Extract:
==============================

A comparison of the 12.6-kb sequences between the mapping parents revealed eight polymorphisms between two single nucleotide substitutions for markers Ln_44k and Ln_57k (Figures 1C and 1D). These included five polymorphisms in the putative promoter region within 1.5 kb upstream of the 5′ untranslated exon, one in the 5′ untranslated exon, one in the second exon, and one (Ln_54k site) 3′ downstream of the stop codon.
The ln Phenotype and Its Expression
Differences in leaflet shape and pod type between Ln and ln soybean plants have been repeatedly assessed in different soybean genetic backgrounds (Takahashi, 1934; Domingo, 1945; Weiss, 1970; Bernard and Weiss, 1973; Mandl and Buss, 1981; You et al., 1995; Dinkins et al., 2002; Jeong et al., 2011). These studies have consistently shown that Ln plants tend to have broader leaflet shapes (Figures 2A and 2B) and lower NSPP than ln plants (Figures 2C and 2D). As the mutations of the Arabidopsis JAG gene, the soybean homolog of which is presumed to encode Ln by the physical mapping described above, were reported to display defects in floral morphology including narrow floral organs (Dinneny et al., 2004; Ohno et al., 2004), we examined morphology of flowers. The flowers of ln plants (Figure 2F) appear smaller than those of Ln plants (Figure 2E) likely because floral organs, including sepals and petals of ln flowers, are smaller or narrower than those of Ln flowers. When we measured width of banner petals (Figure 2H) and length of carpels (Figure 2I), those of ln plants were found to be significantly narrower and shorter than those of Ln plants (t test, P < 0.01). An extra petal or carpel occasionally appears in the ln-containing parent Sowon (Figure 2G). However, these abnormal flowers likely are not determined by ln, as they appear in both Ln- and ln-recombinant plants.

==============================

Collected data
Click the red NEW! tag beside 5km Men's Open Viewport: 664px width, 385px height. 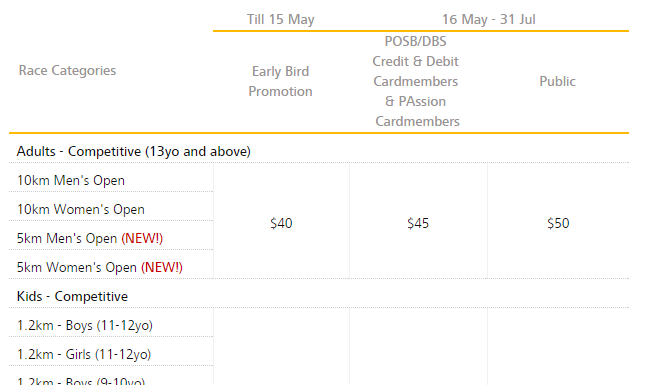[x=142, y=238]
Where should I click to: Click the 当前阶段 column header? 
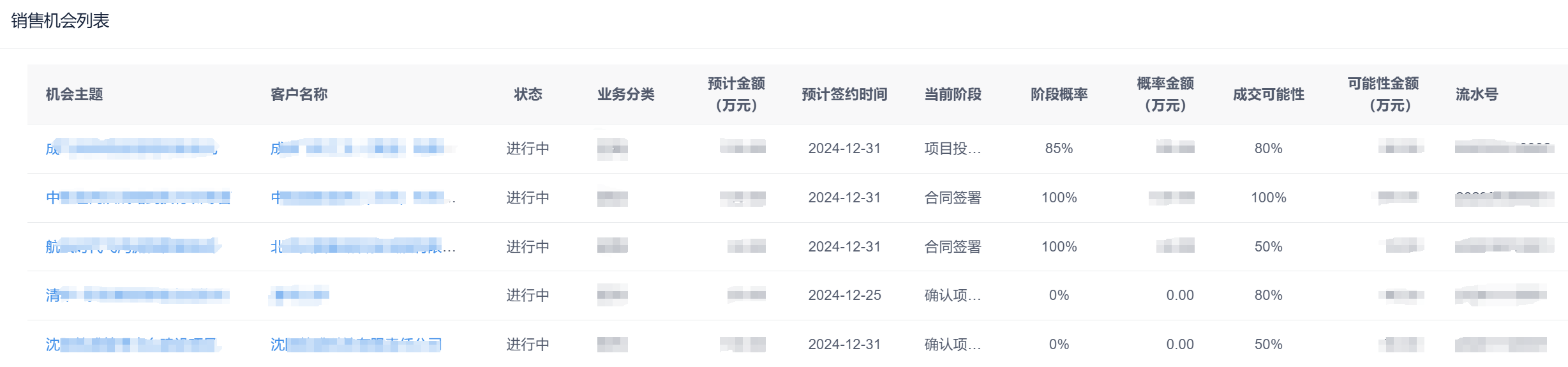(x=953, y=94)
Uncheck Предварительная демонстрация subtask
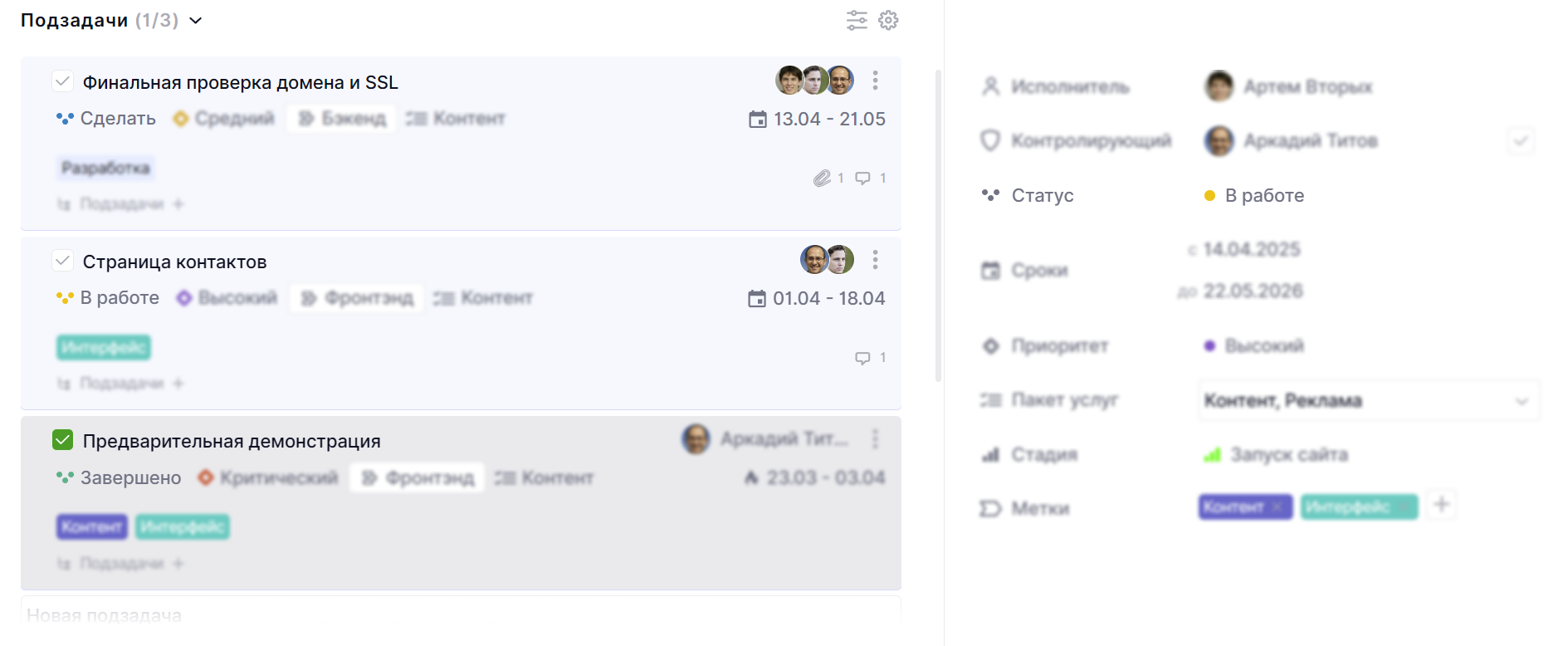Image resolution: width=1568 pixels, height=646 pixels. pyautogui.click(x=62, y=440)
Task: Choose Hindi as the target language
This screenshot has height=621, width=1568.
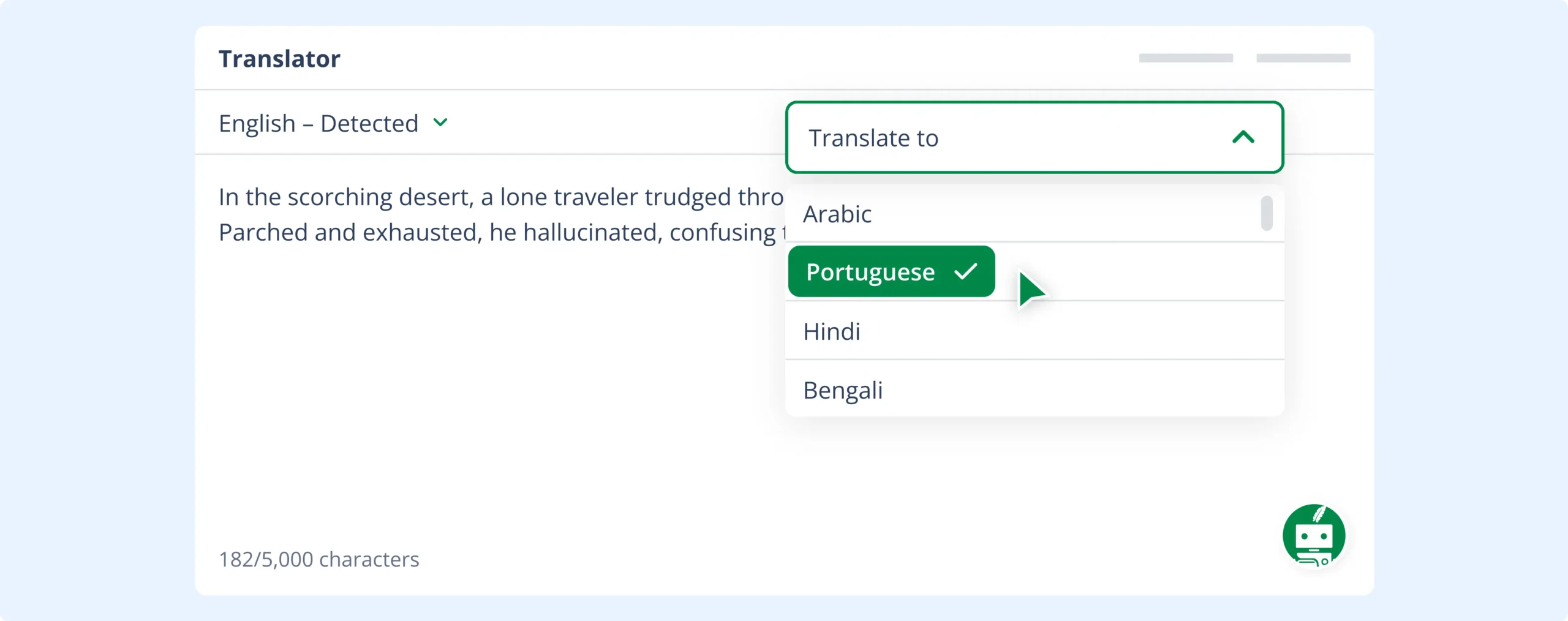Action: pyautogui.click(x=832, y=331)
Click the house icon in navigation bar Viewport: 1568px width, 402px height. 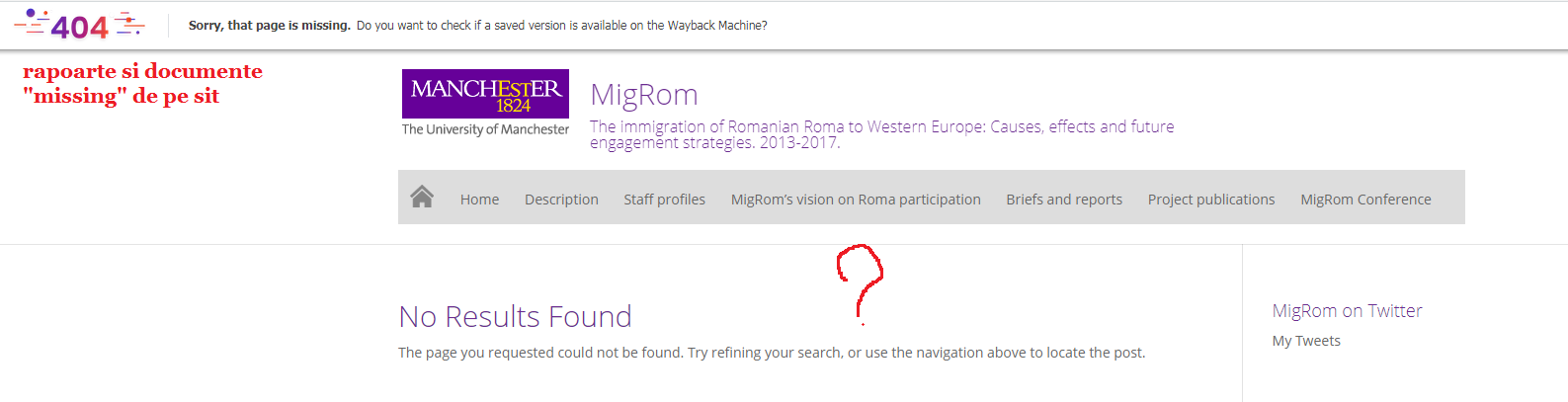tap(422, 198)
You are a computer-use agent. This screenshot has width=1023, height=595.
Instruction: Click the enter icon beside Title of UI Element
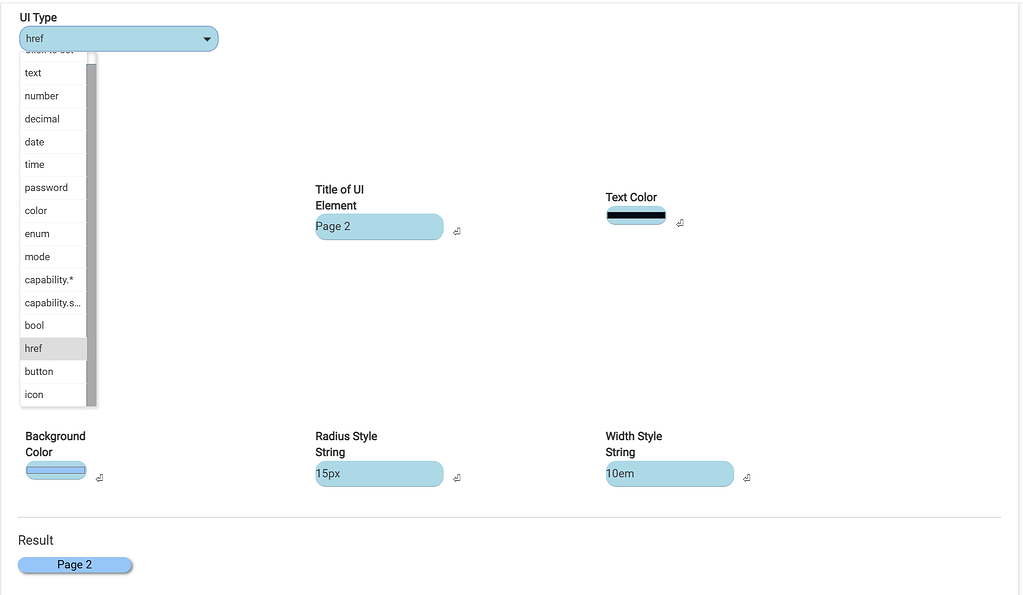pos(457,231)
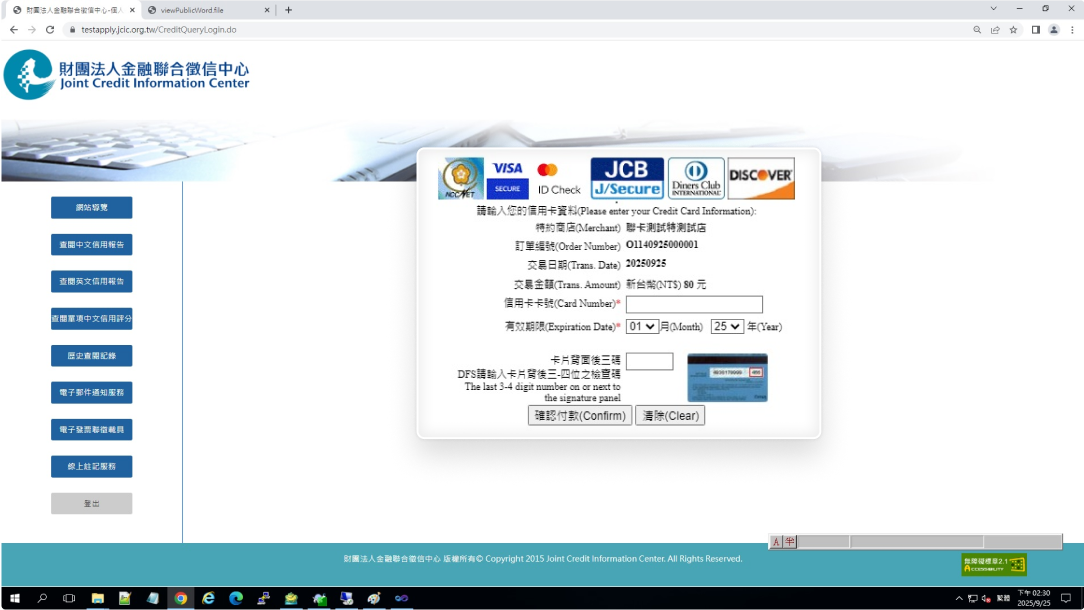The width and height of the screenshot is (1084, 610).
Task: Open the Chrome three-dot menu
Action: (x=1072, y=30)
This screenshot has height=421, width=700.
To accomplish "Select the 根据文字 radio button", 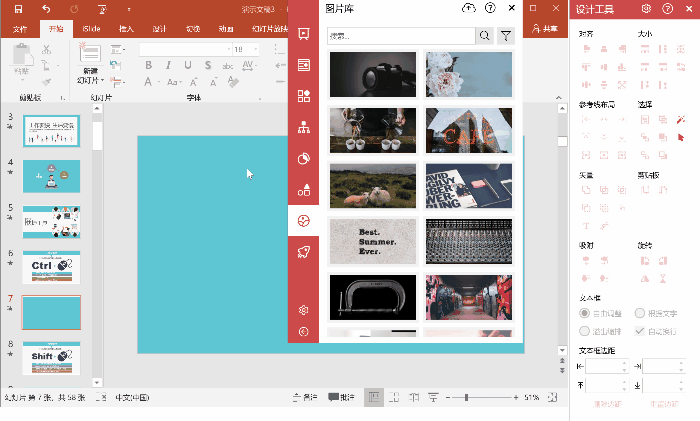I will click(x=640, y=314).
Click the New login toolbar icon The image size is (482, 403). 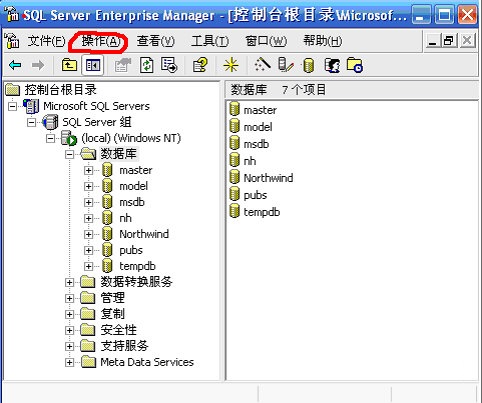[332, 65]
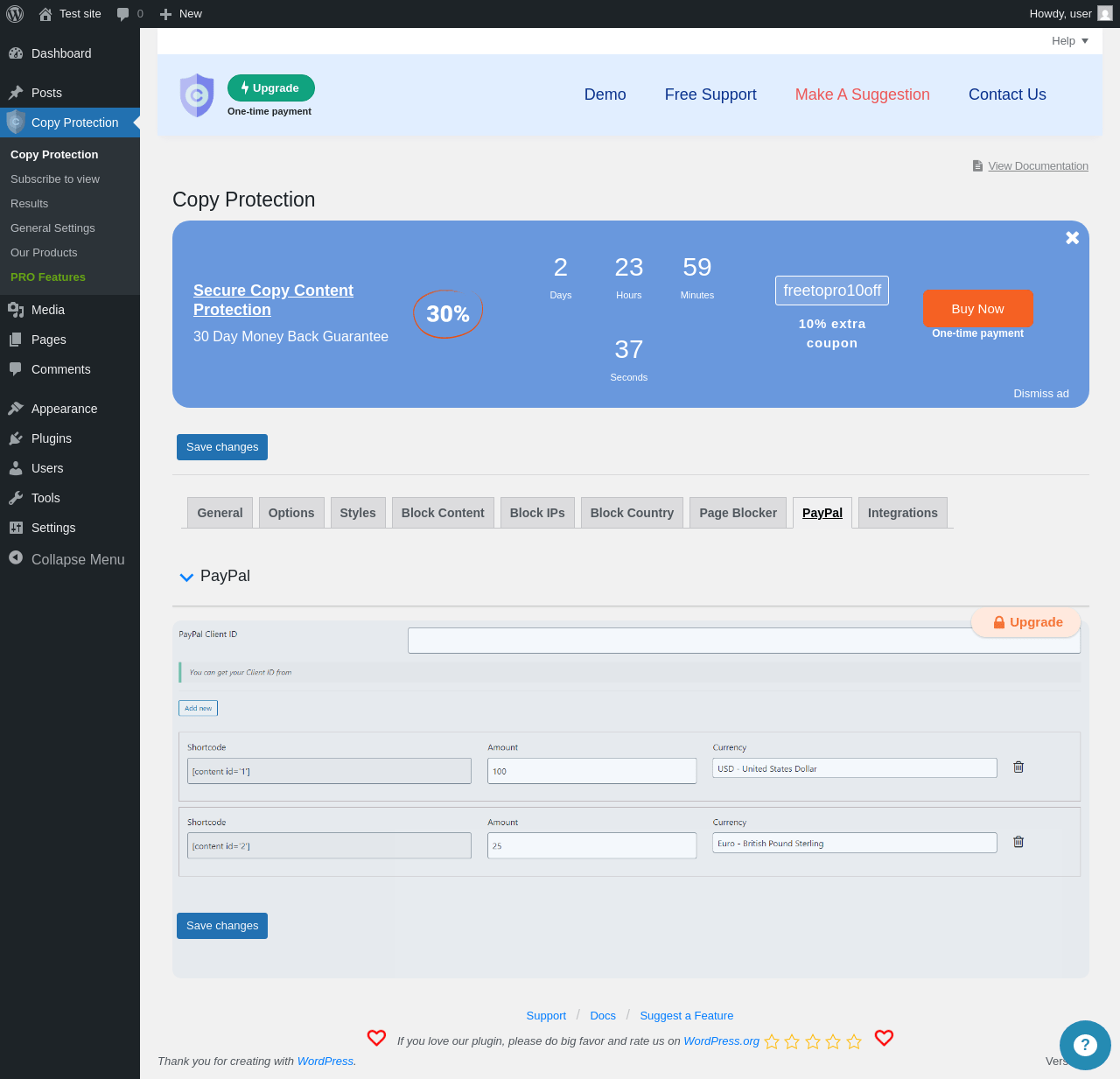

==============================

Task set:
• A. Answer these questions from the soybean passage:
(i) How many polymorphisms did the comparison of the 12.6-kb sequences between the mapping parents reveal?
(ii) What statistical test and P value are given for the differences in banner petal width and carpel length?
(iii) In which ln-containing parent does an extra petal or carpel occasionally appear?
• B. Copy out the soybean passage, beginning at the words "A comparison of" and stopping after "the stop codon.", and swap "promoter region" for "regulatory region".

Exercise results:
• A.
(i) Eight.
(ii) A t test, with P < 0.01.
(iii) Sowon.

• B.
A comparison of the 12.6-kb sequences between the mapping parents revealed eight polymorphisms between two single nucleotide substitutions for markers Ln_44k and Ln_57k (Figures 1C and 1D). These included five polymorphisms in the putative regulatory region within 1.5 kb upstream of the 5′ untranslated exon, one in the 5′ untranslated exon, one in the second exon, and one (Ln_54k site) 3′ downstream of the stop codon.